▸ **LISTED RECORDS**:
══════════════════════════════

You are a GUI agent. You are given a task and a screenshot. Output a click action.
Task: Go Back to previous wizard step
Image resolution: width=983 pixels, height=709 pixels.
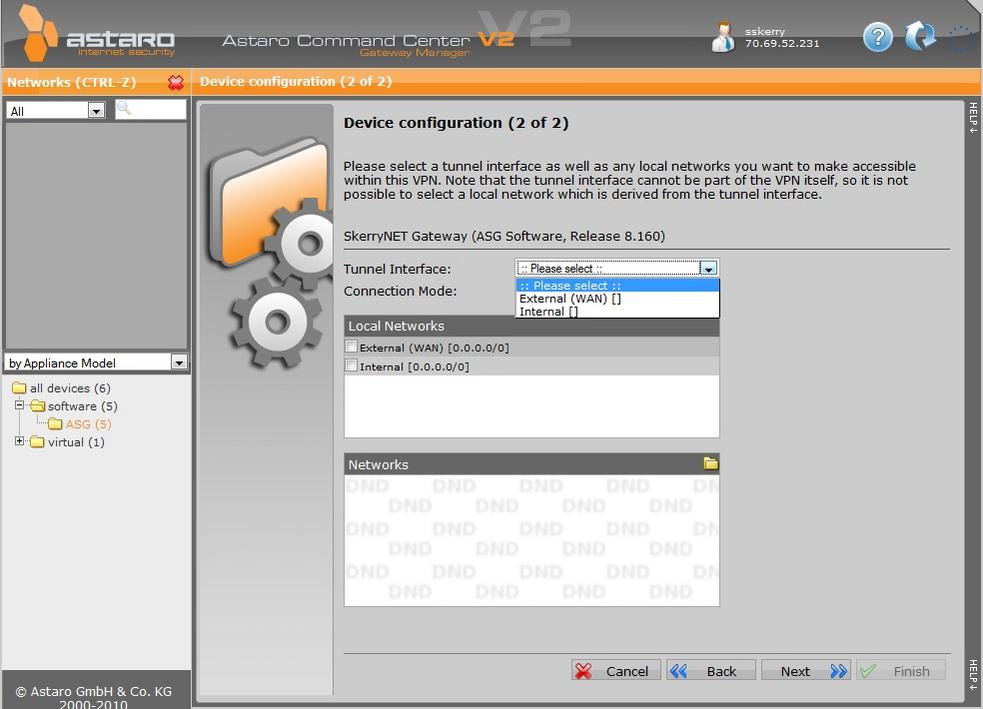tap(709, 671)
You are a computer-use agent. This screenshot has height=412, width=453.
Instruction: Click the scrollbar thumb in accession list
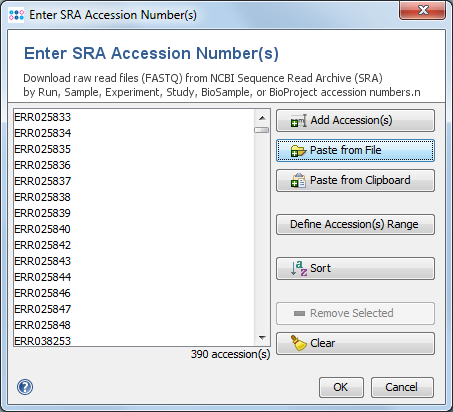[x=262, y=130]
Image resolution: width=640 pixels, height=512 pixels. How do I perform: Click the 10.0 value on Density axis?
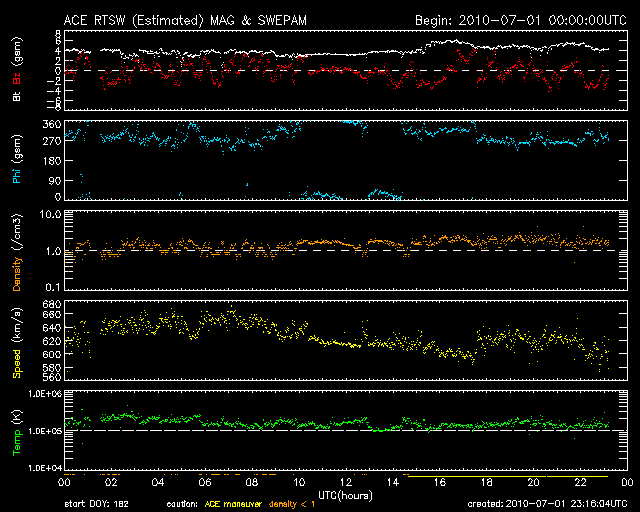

══════════════════════════════

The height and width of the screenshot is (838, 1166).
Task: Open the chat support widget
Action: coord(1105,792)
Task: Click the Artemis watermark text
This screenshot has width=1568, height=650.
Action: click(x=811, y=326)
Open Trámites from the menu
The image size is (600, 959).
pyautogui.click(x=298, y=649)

══════════════════════════════

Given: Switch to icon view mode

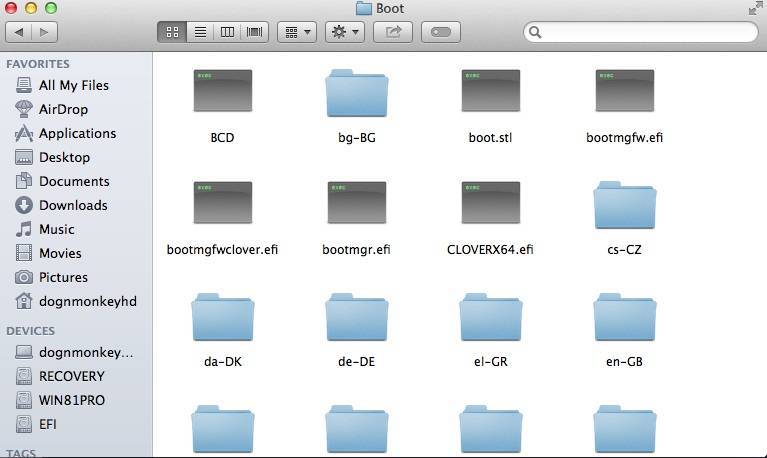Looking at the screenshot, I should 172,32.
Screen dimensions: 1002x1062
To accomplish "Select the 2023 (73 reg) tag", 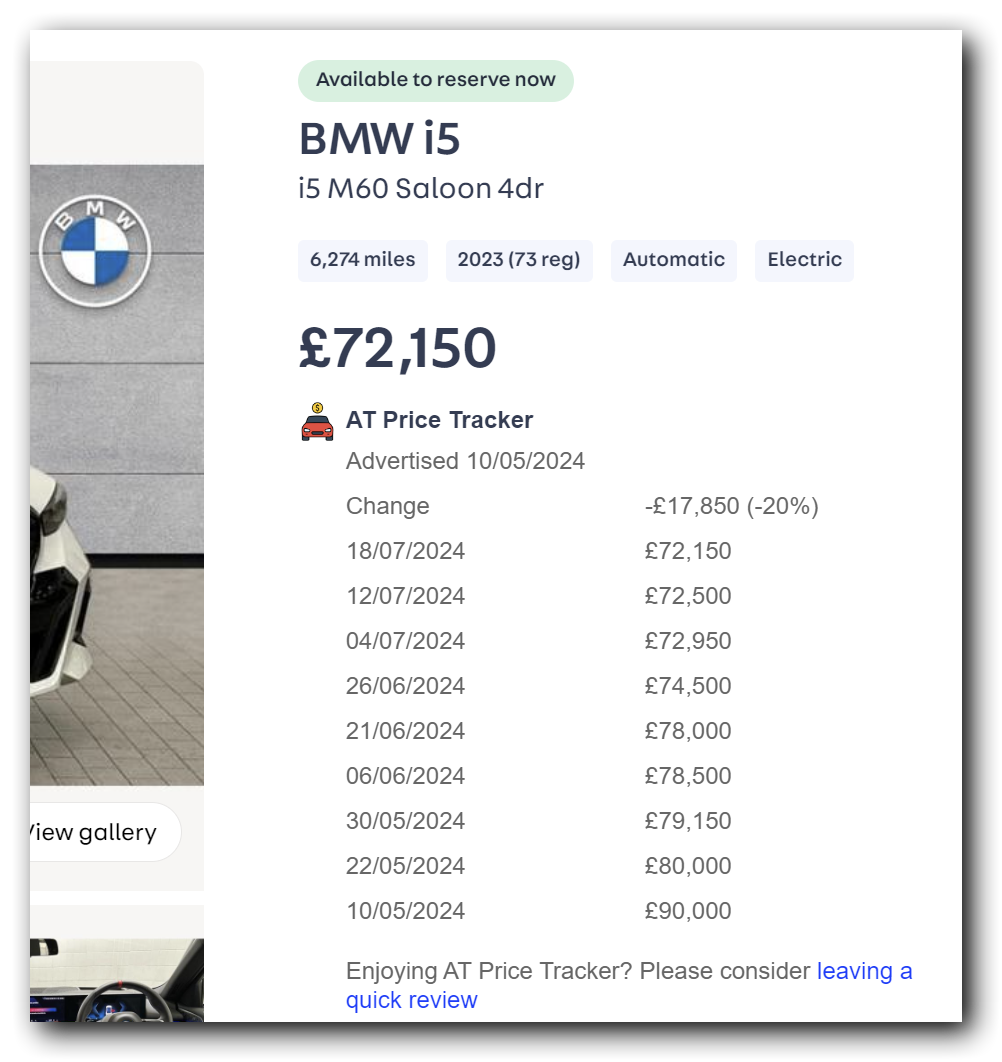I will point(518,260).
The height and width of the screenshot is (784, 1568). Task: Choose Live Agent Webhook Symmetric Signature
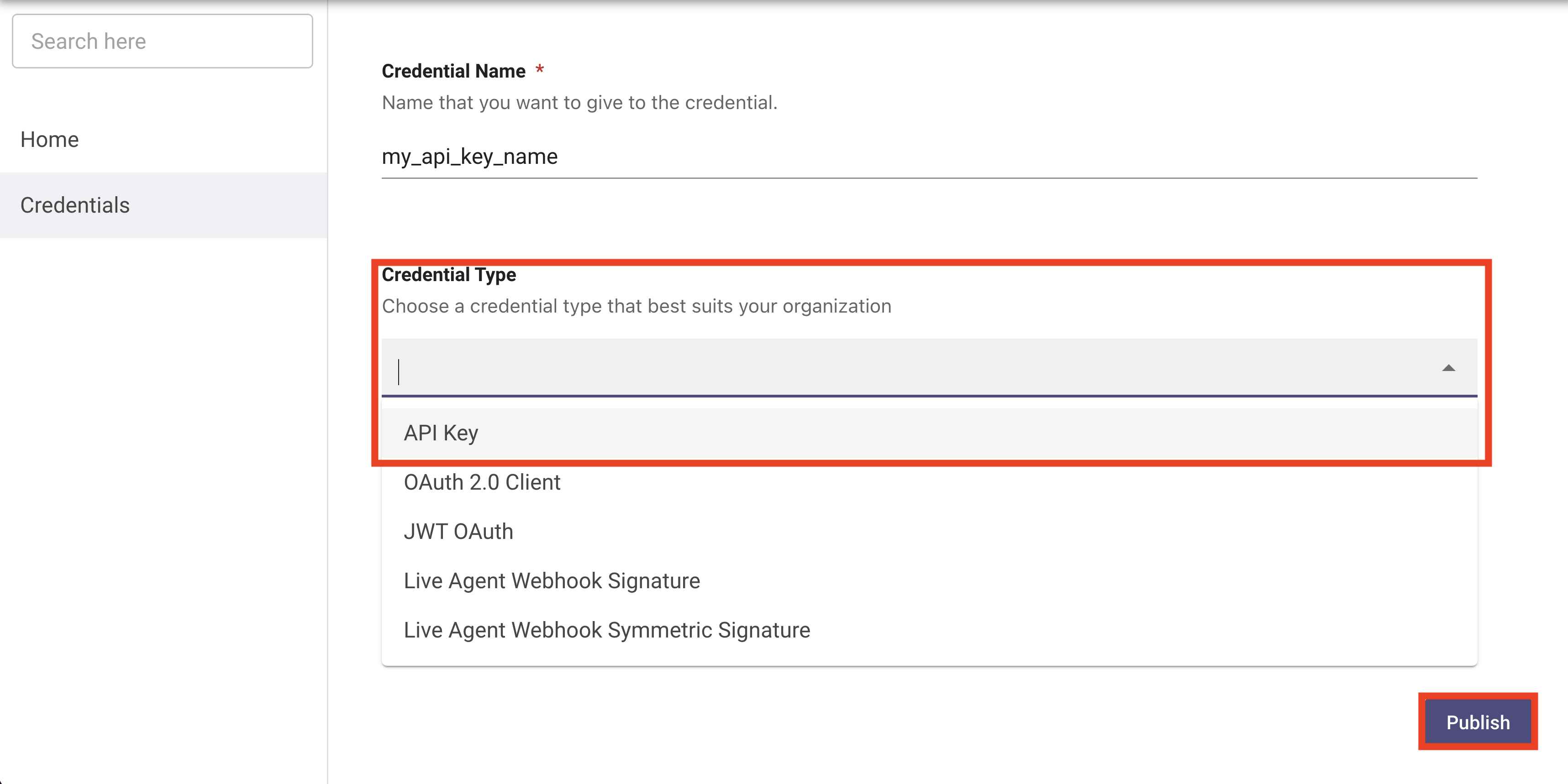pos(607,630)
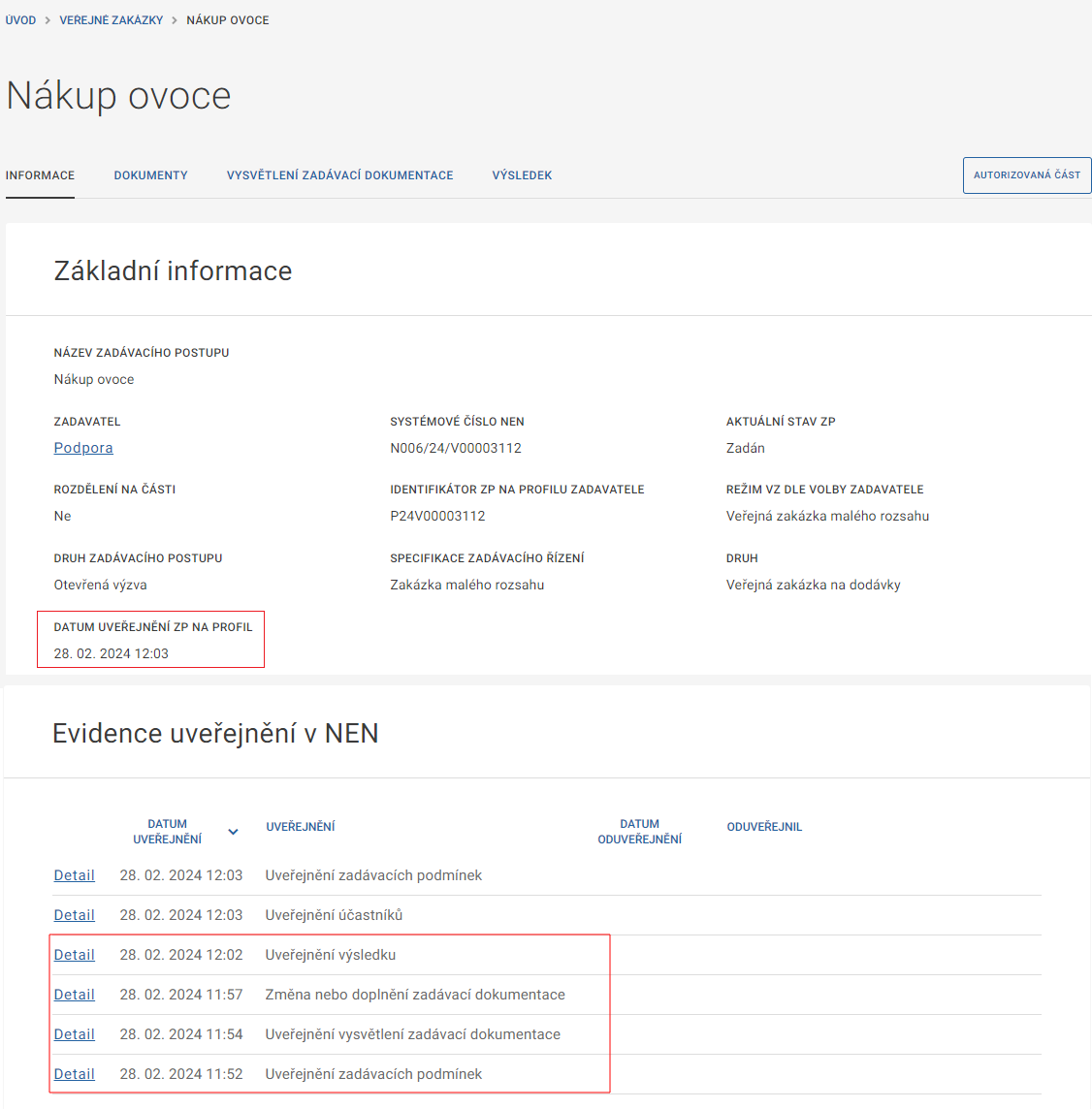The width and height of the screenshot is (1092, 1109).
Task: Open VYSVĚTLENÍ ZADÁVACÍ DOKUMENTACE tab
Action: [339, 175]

══════════════════════════════

▸ **WHAT YOU ARE ASKED TO DO**:
Above are records; write out the lines from the one with "You are a GUI" down to the one with "Image resolution: width=640", exactly, leaving the pictures out.

▸ **RESPONSE**:
You are a GUI agent. You are given a task and a screenshot. Output a click action.
Task: Go Back to previous wizard step
Image resolution: width=983 pixels, height=709 pixels.
tap(709, 671)
You are a computer-use agent. This screenshot has height=412, width=453.
Instruction: Click the scrollbar thumb in accession list
[x=262, y=130]
Image resolution: width=640 pixels, height=512 pixels. How do I perform: Click the 10.0 value on Density axis?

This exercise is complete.